REQUIRED WORK: Output only the lines of the entries that follow, starting at the one with "This screenshot has height=197, width=362." and running down to the one with "Given: Click green", both included and unchanged.

Top of DATASET

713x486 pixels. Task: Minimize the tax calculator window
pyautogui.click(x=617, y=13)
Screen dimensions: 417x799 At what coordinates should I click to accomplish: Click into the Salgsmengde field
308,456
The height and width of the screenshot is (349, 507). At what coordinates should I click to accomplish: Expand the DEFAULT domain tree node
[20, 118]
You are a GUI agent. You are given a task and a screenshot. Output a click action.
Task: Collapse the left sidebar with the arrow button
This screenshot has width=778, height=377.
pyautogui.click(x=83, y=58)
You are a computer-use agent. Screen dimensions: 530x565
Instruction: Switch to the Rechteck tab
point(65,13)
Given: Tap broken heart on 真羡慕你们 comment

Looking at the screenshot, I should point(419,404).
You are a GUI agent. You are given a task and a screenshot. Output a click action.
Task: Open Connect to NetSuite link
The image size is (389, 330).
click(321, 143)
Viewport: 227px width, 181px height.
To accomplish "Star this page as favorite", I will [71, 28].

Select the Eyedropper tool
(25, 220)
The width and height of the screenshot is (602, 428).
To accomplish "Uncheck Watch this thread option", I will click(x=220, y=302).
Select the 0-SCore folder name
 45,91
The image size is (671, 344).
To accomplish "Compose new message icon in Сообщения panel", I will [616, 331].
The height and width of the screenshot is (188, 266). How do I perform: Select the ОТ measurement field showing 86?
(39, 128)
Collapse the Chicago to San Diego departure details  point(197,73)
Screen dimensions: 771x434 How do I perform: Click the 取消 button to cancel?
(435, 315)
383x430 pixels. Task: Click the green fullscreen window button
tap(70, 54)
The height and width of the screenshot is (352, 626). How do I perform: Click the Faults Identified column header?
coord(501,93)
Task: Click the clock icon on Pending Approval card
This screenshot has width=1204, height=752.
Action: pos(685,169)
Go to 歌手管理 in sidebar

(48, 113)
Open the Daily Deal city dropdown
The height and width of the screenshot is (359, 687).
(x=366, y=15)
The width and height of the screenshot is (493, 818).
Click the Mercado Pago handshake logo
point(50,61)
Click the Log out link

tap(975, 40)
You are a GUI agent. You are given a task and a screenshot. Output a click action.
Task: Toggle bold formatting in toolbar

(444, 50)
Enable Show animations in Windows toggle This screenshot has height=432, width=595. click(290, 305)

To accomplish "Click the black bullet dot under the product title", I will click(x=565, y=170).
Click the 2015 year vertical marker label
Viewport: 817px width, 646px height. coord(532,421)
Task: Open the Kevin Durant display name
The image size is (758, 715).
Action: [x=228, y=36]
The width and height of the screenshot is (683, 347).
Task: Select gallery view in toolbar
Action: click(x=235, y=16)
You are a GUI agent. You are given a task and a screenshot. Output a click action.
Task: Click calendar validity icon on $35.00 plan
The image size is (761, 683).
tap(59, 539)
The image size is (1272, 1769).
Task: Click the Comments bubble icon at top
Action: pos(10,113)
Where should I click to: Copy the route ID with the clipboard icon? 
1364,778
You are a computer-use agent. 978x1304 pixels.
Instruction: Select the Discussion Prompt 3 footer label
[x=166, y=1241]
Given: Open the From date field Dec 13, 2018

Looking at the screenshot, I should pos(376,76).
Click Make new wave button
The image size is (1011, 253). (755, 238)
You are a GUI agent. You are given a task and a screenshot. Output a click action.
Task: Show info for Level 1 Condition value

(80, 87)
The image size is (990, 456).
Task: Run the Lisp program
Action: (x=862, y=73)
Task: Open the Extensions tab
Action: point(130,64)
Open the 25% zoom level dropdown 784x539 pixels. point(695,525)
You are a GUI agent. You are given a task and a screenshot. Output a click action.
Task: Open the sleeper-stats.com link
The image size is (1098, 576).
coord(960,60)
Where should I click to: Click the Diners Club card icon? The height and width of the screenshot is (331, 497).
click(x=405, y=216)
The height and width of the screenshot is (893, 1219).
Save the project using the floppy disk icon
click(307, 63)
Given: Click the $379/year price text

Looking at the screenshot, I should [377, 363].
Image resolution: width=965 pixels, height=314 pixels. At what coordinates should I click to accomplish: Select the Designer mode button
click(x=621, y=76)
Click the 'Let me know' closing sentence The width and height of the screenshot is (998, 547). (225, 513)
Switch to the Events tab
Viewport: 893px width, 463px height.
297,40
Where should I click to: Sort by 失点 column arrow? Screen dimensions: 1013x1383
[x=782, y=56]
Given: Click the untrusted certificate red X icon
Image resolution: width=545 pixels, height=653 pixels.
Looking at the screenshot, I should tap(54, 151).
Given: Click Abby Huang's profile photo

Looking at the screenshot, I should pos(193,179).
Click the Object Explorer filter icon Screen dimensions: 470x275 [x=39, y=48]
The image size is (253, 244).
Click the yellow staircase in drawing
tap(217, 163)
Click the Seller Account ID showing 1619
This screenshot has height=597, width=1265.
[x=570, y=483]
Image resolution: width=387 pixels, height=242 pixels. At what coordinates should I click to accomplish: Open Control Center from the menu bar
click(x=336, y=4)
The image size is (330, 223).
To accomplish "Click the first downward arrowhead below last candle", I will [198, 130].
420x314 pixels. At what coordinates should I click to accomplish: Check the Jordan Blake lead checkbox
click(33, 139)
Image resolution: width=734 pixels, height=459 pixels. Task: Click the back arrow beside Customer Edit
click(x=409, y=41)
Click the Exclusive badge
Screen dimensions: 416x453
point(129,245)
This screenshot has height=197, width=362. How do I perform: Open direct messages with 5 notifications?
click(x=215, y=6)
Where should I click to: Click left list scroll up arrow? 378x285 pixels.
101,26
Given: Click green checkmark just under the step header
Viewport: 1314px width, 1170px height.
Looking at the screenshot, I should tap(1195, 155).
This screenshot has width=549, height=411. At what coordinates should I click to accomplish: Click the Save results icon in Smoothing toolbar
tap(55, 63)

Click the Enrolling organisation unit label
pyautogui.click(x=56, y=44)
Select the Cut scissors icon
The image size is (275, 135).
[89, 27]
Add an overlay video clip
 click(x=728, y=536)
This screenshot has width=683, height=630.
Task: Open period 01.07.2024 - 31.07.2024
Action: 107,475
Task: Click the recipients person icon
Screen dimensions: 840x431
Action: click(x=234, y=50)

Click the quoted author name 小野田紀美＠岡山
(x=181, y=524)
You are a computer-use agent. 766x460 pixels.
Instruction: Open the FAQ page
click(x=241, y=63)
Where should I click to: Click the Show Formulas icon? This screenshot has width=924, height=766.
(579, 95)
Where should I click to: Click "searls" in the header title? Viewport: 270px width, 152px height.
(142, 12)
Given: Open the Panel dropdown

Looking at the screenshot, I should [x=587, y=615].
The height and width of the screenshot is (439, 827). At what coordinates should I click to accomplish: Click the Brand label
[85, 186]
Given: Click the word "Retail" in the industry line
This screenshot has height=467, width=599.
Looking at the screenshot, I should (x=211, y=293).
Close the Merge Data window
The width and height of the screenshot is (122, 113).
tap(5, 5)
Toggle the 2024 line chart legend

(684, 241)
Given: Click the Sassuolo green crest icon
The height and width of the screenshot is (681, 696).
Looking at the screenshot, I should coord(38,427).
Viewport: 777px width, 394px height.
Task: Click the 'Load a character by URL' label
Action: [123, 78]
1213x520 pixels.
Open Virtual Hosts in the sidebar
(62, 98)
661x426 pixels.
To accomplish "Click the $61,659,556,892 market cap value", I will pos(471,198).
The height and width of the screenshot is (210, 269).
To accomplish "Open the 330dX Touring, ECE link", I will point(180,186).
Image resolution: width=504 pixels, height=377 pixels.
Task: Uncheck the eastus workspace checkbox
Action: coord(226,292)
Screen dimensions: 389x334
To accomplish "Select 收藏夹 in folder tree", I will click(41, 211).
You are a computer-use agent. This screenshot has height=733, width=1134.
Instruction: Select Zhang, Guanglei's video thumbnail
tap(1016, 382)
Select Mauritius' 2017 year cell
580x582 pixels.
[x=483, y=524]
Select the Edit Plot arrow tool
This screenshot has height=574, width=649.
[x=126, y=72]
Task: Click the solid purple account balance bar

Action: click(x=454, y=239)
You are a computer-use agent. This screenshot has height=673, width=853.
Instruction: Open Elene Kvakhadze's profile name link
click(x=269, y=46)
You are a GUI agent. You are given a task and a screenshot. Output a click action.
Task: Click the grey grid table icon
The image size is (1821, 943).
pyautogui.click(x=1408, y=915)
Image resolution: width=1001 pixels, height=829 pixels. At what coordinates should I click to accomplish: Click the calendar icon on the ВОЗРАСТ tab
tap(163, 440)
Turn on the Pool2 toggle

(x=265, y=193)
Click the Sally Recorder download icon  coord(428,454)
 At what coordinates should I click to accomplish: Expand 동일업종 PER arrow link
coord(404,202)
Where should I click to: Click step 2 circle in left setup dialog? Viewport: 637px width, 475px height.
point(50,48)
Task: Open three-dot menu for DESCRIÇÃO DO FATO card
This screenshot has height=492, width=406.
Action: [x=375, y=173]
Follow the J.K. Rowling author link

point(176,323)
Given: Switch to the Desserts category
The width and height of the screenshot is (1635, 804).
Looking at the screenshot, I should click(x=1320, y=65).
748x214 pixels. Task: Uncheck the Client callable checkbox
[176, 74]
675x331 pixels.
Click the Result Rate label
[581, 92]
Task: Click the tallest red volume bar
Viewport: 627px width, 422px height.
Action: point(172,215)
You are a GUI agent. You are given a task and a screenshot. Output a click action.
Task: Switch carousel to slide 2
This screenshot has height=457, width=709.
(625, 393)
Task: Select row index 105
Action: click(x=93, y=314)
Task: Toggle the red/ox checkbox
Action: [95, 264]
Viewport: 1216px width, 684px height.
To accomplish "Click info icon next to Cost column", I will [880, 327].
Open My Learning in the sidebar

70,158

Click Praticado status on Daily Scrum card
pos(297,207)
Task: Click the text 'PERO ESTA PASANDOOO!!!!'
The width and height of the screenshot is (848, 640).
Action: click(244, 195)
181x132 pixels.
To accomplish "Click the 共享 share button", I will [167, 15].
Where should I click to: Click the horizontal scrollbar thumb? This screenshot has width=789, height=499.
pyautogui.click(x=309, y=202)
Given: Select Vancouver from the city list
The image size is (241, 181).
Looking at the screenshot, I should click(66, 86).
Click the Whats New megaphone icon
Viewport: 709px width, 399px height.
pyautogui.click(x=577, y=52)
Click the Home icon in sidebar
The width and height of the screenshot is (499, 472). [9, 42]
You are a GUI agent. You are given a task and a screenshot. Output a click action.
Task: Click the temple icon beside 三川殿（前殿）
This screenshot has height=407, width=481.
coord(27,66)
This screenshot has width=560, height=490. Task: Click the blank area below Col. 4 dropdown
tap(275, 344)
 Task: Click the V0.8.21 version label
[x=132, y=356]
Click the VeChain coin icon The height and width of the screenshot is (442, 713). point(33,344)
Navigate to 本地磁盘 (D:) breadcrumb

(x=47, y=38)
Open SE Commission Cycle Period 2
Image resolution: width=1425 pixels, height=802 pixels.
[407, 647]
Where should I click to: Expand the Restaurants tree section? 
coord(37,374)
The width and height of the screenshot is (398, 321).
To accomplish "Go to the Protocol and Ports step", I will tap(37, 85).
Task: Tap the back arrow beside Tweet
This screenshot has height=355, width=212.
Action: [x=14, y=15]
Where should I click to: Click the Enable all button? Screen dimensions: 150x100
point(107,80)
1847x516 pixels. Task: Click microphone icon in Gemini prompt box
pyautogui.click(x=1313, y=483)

Bottom of DATASET

ANSWER SECTION:
This screenshot has height=197, width=362. How do I perform: Open direct messages with 5 notifications?
click(x=215, y=6)
Where should I click to: Click left list scroll up arrow? 378x285 pixels.
101,26
Given: Click green checkmark just under the step header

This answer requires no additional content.